Tite-Live raconte ; il raconte bien ; il raconte impartialement, mais aussi, il veut convaincre, il veut persuader, il veut que l’histoire ait une sanction : c’est pourquoi le conteur aboutit à l’orateur, in historia orator, disait de lui l’antiquité. Quintilien fait un parallèle entre Salluste et Tite-Live. « L’histoire, dit-il, n’a pas péri avec la Grèce : je ne craindrai pas de comparer Salluste à Thucydide et Tite-Live à Hérodote, Celui-ci montre, dans ses récits, une grâce délicieuse et une transparente candeur, mais c’est surtout dans ses harangues que son éloquence dépasse tout ce que l’on peut dire, tant elles sont convenables aux circonstances et aux hommes.
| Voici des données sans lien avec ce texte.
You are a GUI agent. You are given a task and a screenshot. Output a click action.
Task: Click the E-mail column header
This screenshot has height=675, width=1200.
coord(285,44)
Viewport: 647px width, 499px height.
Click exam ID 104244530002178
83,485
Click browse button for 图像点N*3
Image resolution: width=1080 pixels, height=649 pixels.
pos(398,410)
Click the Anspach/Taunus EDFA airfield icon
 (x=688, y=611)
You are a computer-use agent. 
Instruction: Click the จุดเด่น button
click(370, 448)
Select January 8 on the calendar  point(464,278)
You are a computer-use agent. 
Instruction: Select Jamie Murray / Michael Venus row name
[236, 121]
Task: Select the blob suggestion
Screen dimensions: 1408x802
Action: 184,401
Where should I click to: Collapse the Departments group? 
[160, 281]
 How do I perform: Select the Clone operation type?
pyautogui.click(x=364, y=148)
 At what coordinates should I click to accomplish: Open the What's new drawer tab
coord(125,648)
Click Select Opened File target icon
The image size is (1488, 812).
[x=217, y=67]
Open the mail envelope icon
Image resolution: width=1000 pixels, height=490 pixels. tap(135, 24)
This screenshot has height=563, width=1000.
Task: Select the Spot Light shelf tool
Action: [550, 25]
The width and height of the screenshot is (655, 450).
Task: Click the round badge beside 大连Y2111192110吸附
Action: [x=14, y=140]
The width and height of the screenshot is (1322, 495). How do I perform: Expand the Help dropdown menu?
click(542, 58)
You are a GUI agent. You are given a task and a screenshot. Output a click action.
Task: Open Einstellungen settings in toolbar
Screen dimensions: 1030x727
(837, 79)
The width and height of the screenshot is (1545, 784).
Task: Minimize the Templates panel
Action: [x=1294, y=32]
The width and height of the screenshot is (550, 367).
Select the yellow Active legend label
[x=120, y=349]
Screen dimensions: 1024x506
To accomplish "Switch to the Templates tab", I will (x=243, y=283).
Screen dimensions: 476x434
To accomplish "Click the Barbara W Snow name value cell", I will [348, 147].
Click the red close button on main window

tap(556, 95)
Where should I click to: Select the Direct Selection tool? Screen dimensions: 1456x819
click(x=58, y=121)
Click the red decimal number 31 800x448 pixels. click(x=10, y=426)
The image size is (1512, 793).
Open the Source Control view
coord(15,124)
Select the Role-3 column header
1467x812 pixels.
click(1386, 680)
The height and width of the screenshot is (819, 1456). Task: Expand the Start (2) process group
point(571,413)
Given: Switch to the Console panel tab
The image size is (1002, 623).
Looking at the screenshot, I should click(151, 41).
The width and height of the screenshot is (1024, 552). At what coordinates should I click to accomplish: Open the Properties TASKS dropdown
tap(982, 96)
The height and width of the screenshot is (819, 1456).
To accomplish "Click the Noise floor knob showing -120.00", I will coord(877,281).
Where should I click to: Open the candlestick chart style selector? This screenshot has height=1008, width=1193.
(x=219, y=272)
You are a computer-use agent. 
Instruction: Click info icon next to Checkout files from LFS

Les passions humaines, et surtout celles qui sont les plus douces, respirent dans son œuvre. S’il n’a pas l’admirable brièveté de Salluste, il se rachète par d’autres mérites : aussi Servilius Novianus dit-il, avec raison, que, si ces deux historiens ne sont pas semblables, ils sont égaux. »

Les anciens goûtaient, plus que nous encore, cette faculté de l’éloquence parce que l’éloquence était, chez eux, plus encore que chez nous, l’instrument de la vie publique. Savoir parler, c’était être capable d’agir : on arrivait par l’éloquence non seulement aux fonctions de la vie civile et aux magistratures, mais au gouvernement des provinces, aux hauts commandemens militaires. Aussi l’histoire qui enseignait la vie publique devait nécessairement enseigner l’éloquence. Tous les historiens anciens ont fait « parler » leurs personnages.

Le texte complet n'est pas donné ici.